--- START MATERIAL TO PROCESS ---

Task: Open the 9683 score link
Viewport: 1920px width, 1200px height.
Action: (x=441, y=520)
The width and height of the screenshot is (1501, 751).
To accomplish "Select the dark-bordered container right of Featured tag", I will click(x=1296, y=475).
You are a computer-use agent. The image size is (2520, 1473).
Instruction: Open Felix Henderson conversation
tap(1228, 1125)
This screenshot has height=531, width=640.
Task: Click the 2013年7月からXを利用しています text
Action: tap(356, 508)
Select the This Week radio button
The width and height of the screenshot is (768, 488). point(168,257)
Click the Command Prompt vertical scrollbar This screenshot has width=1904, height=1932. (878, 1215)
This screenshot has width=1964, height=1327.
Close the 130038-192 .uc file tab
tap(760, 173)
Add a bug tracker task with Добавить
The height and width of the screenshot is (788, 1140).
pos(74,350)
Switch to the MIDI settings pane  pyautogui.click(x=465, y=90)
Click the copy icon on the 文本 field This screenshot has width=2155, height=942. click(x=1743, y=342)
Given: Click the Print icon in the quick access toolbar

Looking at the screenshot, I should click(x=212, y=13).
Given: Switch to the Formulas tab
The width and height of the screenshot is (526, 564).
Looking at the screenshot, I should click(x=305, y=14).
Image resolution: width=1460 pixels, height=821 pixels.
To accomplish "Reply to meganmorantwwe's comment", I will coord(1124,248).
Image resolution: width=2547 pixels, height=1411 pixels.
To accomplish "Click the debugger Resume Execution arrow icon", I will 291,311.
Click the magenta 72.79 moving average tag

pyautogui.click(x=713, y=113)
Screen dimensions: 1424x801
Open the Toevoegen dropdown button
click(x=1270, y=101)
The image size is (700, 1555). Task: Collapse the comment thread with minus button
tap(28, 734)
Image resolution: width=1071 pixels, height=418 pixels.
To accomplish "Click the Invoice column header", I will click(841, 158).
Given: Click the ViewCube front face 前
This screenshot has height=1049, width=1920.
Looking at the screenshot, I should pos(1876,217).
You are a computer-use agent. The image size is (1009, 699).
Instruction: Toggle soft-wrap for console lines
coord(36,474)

--- END MATERIAL TO PROCESS ---

TASK STATEMENT: Copy the items word for word, from the first line of the items through the line containing "The width and height of the screenshot is (768, 488).", including both of those lines.

THE RESULT:
Task: Open the 9683 score link
Viewport: 1920px width, 1200px height.
Action: (x=441, y=520)
The width and height of the screenshot is (1501, 751).
To accomplish "Select the dark-bordered container right of Featured tag", I will click(x=1296, y=475).
You are a computer-use agent. The image size is (2520, 1473).
Instruction: Open Felix Henderson conversation
tap(1228, 1125)
This screenshot has height=531, width=640.
Task: Click the 2013年7月からXを利用しています text
Action: tap(356, 508)
Select the This Week radio button
The width and height of the screenshot is (768, 488). point(168,257)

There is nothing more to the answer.